>>>
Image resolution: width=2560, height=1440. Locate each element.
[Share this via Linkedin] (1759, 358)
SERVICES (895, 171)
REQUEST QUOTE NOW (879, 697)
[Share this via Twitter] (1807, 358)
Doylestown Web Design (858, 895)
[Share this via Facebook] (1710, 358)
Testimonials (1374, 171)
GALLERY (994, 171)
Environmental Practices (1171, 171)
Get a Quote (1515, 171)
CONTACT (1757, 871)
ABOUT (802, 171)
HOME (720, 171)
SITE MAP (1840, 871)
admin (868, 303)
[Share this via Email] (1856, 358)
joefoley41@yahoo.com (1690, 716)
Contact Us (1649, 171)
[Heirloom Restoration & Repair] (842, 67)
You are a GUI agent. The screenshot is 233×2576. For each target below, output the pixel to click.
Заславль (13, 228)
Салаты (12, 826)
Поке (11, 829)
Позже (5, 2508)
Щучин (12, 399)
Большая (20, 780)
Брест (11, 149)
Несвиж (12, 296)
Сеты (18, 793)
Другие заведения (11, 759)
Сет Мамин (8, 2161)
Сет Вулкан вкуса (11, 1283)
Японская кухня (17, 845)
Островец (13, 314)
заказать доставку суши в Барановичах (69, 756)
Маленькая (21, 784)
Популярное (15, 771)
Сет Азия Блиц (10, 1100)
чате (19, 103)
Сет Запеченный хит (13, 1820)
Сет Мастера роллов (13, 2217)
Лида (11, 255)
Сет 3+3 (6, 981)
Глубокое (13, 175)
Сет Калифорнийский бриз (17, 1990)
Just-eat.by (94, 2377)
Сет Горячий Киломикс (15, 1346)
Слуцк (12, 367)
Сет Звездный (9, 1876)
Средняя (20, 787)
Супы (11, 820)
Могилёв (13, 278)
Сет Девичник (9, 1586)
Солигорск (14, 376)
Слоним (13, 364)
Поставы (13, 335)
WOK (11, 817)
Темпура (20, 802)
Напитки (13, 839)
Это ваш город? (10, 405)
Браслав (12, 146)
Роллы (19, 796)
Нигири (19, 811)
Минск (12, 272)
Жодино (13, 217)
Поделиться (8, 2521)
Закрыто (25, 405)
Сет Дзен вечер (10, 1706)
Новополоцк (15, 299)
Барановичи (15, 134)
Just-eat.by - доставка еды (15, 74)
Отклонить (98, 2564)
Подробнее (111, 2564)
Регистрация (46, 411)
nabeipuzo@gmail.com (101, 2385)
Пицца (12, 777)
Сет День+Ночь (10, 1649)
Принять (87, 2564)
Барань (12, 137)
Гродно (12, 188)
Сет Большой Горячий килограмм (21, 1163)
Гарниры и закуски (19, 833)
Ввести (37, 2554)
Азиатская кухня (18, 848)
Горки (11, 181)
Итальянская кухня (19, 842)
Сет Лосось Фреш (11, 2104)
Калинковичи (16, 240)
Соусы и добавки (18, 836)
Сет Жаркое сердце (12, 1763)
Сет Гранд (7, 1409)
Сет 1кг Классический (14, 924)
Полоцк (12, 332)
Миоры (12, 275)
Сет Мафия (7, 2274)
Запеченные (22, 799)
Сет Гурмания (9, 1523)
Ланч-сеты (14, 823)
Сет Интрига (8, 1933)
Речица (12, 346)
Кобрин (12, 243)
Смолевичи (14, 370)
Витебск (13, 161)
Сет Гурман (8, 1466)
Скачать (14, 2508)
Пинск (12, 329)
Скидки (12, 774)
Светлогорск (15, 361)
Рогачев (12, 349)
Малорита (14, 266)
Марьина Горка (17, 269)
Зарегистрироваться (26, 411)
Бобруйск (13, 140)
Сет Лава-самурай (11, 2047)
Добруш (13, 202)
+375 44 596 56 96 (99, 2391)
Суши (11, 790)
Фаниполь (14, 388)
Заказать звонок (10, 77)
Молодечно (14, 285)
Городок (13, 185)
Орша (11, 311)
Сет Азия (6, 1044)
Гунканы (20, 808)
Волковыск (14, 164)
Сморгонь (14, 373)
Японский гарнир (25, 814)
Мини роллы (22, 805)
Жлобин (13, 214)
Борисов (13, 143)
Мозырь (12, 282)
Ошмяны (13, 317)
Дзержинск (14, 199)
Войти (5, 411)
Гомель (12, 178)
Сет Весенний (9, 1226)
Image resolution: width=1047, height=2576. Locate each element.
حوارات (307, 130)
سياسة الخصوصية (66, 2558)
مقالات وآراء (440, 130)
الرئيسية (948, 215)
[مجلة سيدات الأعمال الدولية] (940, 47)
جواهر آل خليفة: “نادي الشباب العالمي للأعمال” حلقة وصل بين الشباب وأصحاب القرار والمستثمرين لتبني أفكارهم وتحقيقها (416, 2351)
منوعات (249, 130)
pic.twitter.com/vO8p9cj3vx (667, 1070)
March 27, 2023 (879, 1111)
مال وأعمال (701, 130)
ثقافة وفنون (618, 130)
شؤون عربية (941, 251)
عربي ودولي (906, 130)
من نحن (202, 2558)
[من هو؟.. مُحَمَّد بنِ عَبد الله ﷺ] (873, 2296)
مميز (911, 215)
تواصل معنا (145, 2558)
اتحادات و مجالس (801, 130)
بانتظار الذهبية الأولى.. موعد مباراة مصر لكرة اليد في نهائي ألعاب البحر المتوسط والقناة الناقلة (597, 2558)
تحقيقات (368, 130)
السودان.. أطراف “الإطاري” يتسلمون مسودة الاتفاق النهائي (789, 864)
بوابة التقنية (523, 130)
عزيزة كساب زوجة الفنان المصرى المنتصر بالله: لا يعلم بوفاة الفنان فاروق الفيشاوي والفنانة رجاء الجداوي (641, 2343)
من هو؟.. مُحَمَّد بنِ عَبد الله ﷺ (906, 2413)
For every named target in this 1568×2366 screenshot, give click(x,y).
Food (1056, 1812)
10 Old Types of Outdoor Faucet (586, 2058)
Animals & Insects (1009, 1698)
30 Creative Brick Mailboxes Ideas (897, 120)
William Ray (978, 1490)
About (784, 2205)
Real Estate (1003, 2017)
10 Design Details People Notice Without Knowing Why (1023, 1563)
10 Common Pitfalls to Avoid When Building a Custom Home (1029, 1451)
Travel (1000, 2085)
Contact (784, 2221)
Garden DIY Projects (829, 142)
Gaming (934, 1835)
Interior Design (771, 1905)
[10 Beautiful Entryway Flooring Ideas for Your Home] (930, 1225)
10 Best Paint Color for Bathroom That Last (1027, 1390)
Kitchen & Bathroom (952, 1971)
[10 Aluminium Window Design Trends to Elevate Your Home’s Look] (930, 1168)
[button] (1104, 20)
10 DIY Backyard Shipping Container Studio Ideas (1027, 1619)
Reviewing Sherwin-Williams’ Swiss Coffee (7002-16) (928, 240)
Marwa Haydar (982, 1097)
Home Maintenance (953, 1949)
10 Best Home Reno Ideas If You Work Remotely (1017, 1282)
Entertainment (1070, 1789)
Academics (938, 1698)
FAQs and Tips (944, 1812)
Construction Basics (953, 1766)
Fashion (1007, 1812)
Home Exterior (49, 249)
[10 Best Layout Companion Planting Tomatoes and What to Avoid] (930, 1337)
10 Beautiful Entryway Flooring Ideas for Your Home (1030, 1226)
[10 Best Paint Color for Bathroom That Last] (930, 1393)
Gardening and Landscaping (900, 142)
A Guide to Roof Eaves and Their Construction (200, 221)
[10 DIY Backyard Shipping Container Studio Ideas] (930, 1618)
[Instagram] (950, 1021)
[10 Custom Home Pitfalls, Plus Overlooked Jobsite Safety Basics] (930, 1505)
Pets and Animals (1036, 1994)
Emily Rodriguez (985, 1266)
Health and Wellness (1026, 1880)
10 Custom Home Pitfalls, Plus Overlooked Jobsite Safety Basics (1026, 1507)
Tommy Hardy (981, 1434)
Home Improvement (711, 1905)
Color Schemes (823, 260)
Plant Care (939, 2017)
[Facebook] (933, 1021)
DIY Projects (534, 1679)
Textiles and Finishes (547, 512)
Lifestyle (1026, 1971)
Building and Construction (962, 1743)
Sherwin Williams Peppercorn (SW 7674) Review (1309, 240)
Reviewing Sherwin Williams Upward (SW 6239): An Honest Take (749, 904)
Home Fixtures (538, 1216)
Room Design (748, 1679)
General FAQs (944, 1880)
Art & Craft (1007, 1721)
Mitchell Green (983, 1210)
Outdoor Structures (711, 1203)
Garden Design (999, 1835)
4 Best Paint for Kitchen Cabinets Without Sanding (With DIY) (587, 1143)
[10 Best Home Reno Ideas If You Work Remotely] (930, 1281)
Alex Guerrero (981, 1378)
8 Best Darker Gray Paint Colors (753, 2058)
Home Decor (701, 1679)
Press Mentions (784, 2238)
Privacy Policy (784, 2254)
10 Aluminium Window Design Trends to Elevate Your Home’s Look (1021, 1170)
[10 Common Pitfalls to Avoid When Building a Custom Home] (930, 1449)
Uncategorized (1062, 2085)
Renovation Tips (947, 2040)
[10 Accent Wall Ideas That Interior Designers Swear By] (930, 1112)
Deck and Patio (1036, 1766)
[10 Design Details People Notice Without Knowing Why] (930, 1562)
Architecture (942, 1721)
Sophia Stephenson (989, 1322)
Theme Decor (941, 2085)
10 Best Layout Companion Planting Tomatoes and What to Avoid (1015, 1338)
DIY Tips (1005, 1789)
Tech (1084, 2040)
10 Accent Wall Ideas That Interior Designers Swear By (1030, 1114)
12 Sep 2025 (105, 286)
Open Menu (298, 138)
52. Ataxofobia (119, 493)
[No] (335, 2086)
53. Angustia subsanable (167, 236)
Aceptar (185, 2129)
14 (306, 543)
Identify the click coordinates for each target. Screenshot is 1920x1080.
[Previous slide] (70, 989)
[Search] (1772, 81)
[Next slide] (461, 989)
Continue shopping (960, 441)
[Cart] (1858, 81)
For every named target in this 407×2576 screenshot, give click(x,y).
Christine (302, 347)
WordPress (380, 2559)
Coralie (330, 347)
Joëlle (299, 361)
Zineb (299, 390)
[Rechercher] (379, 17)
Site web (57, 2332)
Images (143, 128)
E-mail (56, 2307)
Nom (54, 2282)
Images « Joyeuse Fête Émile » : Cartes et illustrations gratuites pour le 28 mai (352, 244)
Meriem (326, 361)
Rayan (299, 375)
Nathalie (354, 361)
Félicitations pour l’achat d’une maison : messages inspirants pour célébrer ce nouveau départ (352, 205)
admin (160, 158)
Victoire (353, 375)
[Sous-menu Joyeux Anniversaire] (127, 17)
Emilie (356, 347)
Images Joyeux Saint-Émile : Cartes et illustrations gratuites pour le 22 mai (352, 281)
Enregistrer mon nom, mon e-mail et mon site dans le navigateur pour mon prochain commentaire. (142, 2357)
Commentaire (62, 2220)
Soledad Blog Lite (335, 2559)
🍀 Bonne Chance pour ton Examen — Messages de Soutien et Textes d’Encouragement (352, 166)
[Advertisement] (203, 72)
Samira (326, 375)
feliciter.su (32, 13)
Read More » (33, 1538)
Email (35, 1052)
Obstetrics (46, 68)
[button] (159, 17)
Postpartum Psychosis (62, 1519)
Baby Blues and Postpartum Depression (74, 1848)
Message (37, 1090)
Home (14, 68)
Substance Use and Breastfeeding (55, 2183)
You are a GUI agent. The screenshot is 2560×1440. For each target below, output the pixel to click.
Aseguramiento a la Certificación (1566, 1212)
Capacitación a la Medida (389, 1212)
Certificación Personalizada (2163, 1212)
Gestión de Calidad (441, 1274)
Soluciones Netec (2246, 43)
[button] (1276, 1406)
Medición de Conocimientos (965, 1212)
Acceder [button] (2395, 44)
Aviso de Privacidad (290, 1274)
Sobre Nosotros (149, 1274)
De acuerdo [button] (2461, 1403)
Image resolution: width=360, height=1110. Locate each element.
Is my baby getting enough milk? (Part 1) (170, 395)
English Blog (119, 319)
<<<
§ **Task prompt**
In the entries above, find lines with "Flooring" and copy each.

§ **Exercise solution**
[10 Beautiful Entryway Flooring Ideas for Your Home] (930, 1225)
10 Beautiful Entryway Flooring Ideas for Your Home (1030, 1226)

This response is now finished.